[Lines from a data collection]
▼

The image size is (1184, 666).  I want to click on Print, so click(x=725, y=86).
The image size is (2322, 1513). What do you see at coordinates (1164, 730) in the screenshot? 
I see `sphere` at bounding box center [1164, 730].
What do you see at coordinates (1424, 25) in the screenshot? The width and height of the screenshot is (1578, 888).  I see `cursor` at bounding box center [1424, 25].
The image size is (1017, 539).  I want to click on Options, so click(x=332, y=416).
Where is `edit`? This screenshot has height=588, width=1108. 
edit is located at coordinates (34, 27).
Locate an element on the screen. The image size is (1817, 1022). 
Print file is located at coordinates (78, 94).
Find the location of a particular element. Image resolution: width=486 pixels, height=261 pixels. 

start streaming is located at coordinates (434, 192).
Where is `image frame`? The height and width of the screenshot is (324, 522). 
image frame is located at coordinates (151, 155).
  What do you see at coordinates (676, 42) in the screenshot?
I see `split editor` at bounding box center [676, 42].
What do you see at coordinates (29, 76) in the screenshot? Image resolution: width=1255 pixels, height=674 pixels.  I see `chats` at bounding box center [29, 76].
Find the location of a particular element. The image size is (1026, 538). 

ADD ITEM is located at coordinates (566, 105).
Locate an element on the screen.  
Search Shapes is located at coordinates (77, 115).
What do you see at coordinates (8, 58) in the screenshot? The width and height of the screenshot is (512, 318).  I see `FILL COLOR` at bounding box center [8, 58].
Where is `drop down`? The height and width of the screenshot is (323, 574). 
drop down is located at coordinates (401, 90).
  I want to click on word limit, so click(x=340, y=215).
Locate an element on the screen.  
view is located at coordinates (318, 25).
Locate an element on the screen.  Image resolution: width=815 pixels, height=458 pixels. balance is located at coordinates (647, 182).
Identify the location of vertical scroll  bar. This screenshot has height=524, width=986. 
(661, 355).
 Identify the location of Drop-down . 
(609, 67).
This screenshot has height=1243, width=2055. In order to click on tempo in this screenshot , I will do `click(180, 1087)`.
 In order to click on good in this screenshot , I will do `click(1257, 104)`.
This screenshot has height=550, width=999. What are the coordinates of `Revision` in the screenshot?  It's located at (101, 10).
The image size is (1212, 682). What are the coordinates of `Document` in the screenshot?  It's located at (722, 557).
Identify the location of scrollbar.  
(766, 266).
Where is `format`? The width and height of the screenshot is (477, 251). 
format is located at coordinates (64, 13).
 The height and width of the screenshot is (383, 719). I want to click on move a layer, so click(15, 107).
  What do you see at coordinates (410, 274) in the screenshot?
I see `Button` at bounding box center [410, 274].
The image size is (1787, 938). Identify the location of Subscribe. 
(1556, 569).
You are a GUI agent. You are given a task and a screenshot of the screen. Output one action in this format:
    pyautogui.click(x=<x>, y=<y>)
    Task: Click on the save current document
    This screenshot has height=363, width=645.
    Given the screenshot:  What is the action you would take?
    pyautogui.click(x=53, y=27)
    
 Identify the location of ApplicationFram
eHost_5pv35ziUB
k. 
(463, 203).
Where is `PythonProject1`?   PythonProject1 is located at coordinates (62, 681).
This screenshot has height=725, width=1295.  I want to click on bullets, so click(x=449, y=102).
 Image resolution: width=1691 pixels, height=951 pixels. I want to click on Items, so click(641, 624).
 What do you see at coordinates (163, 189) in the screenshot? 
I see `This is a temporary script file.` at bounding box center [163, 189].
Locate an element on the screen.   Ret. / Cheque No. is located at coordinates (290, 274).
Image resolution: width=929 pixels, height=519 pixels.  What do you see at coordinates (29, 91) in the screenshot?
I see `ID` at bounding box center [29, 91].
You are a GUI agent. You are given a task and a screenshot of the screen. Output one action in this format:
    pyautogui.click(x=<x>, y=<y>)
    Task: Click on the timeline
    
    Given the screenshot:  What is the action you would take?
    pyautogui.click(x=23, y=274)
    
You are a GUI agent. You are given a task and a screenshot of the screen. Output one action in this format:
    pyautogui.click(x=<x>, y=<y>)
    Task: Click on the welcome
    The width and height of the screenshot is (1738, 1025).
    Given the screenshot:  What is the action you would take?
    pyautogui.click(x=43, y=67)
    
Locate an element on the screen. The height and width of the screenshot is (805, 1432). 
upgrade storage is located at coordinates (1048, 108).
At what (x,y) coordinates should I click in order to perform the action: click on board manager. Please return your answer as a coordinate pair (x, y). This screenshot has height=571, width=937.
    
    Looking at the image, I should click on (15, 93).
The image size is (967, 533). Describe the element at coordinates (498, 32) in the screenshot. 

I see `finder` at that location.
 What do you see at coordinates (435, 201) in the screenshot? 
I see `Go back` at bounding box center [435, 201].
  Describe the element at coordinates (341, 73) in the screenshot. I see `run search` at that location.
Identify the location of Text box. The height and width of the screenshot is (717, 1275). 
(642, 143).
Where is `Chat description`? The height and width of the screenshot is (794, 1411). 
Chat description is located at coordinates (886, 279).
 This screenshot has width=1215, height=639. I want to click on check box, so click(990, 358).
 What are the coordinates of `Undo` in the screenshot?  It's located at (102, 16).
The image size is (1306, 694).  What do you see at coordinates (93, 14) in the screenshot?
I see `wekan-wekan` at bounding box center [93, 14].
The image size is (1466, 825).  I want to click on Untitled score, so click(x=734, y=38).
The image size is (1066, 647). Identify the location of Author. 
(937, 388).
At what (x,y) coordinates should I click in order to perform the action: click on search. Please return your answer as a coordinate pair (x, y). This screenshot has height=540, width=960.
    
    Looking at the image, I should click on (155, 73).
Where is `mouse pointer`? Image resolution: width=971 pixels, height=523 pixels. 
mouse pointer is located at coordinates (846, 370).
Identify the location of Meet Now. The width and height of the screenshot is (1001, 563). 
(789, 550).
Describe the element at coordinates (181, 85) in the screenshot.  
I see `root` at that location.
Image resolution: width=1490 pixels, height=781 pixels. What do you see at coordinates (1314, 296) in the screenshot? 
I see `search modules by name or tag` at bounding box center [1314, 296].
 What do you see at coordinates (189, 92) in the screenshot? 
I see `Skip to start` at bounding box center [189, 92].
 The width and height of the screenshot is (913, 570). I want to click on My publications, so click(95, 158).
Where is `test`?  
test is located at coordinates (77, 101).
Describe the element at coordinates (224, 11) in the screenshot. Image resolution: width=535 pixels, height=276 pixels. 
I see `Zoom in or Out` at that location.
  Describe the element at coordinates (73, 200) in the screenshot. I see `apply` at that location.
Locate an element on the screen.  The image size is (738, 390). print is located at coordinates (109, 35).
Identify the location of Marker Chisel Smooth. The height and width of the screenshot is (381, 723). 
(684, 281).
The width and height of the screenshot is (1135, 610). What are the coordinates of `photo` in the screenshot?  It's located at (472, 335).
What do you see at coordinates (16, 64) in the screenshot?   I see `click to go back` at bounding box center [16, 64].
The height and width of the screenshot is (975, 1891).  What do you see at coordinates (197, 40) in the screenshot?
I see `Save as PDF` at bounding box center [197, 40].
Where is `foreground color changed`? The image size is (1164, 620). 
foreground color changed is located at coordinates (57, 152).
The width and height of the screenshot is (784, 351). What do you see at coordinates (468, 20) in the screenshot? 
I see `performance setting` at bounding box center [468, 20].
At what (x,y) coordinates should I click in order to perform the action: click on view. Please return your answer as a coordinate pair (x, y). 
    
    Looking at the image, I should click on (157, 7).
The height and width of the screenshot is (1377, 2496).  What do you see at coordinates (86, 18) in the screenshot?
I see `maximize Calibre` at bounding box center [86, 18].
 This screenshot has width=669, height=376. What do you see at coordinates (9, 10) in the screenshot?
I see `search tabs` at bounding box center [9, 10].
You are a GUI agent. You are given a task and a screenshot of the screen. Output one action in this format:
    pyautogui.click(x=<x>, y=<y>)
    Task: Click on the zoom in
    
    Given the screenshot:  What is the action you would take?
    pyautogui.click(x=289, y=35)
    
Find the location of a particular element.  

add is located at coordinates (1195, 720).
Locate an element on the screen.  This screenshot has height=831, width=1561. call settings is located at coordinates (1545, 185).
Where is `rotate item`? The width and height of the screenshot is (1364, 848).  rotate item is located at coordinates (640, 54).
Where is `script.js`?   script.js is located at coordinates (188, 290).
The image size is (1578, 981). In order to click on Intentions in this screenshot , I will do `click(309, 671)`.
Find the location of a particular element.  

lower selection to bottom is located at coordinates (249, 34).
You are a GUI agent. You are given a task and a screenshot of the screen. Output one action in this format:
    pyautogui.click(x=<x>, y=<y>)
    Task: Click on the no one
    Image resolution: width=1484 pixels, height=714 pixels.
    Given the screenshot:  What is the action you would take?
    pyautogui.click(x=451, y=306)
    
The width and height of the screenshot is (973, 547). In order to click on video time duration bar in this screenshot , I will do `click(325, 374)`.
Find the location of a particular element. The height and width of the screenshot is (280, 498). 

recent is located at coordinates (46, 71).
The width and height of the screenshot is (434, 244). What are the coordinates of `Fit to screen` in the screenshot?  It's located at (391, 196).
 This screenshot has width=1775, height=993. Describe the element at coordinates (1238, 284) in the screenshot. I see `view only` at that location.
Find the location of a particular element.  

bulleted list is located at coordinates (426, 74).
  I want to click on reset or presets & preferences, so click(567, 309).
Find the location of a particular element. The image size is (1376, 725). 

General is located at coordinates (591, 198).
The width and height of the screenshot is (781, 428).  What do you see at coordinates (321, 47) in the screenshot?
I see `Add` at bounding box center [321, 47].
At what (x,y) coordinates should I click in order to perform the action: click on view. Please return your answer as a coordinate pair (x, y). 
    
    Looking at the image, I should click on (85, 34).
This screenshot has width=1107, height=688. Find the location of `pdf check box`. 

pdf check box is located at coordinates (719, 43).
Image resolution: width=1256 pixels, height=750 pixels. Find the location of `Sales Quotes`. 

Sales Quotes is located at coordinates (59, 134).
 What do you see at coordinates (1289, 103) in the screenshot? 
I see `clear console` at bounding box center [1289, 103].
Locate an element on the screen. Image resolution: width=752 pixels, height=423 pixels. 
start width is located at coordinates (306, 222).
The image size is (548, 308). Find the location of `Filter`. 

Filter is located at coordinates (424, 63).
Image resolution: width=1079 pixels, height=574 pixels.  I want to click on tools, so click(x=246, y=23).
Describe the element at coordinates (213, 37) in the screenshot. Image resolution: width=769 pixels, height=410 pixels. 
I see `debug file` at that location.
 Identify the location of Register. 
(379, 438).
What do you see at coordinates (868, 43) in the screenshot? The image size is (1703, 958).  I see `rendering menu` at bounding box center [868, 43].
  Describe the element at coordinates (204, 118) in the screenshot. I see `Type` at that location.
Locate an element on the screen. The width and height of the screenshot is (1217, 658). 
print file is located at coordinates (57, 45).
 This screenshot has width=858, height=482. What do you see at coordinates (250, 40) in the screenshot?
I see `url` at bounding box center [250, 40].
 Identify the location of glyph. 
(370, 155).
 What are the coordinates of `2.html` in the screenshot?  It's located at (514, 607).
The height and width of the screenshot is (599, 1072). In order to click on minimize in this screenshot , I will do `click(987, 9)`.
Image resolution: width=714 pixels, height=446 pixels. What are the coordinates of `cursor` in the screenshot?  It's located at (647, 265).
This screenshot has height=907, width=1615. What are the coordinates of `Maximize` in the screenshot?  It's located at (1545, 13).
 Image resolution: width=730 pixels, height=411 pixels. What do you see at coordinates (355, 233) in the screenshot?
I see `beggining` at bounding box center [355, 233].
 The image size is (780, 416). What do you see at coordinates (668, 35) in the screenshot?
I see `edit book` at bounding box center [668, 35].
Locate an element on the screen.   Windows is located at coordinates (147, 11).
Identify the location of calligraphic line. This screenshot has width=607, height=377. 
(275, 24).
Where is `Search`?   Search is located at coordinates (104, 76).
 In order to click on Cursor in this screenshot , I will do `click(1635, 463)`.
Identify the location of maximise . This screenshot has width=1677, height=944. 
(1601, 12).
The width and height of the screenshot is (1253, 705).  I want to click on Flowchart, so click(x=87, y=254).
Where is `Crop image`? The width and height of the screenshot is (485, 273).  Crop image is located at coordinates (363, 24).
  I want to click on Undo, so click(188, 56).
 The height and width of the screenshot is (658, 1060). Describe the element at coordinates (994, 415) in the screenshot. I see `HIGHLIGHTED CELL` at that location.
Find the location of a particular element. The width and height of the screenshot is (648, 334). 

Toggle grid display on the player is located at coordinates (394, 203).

▲

Task prompt.
Convert the lines from the one containing "This screenshot has height=550, width=999." through the one containing "(766, 266)." into a Markdown table with the columns "No." and "Text". Put the row number under "No." and the line under "Text", and skip any blank lines.

Output of the task.
| No. | Text |
|---|---|
| 1 | This screenshot has height=550, width=999. What are the coordinates of `Revision` in the screenshot?  It's located at (101, 10). |
| 2 | The image size is (1212, 682). What are the coordinates of `Document` in the screenshot?  It's located at (722, 557). |
| 3 | Identify the location of scrollbar.   |
| 4 | (766, 266). |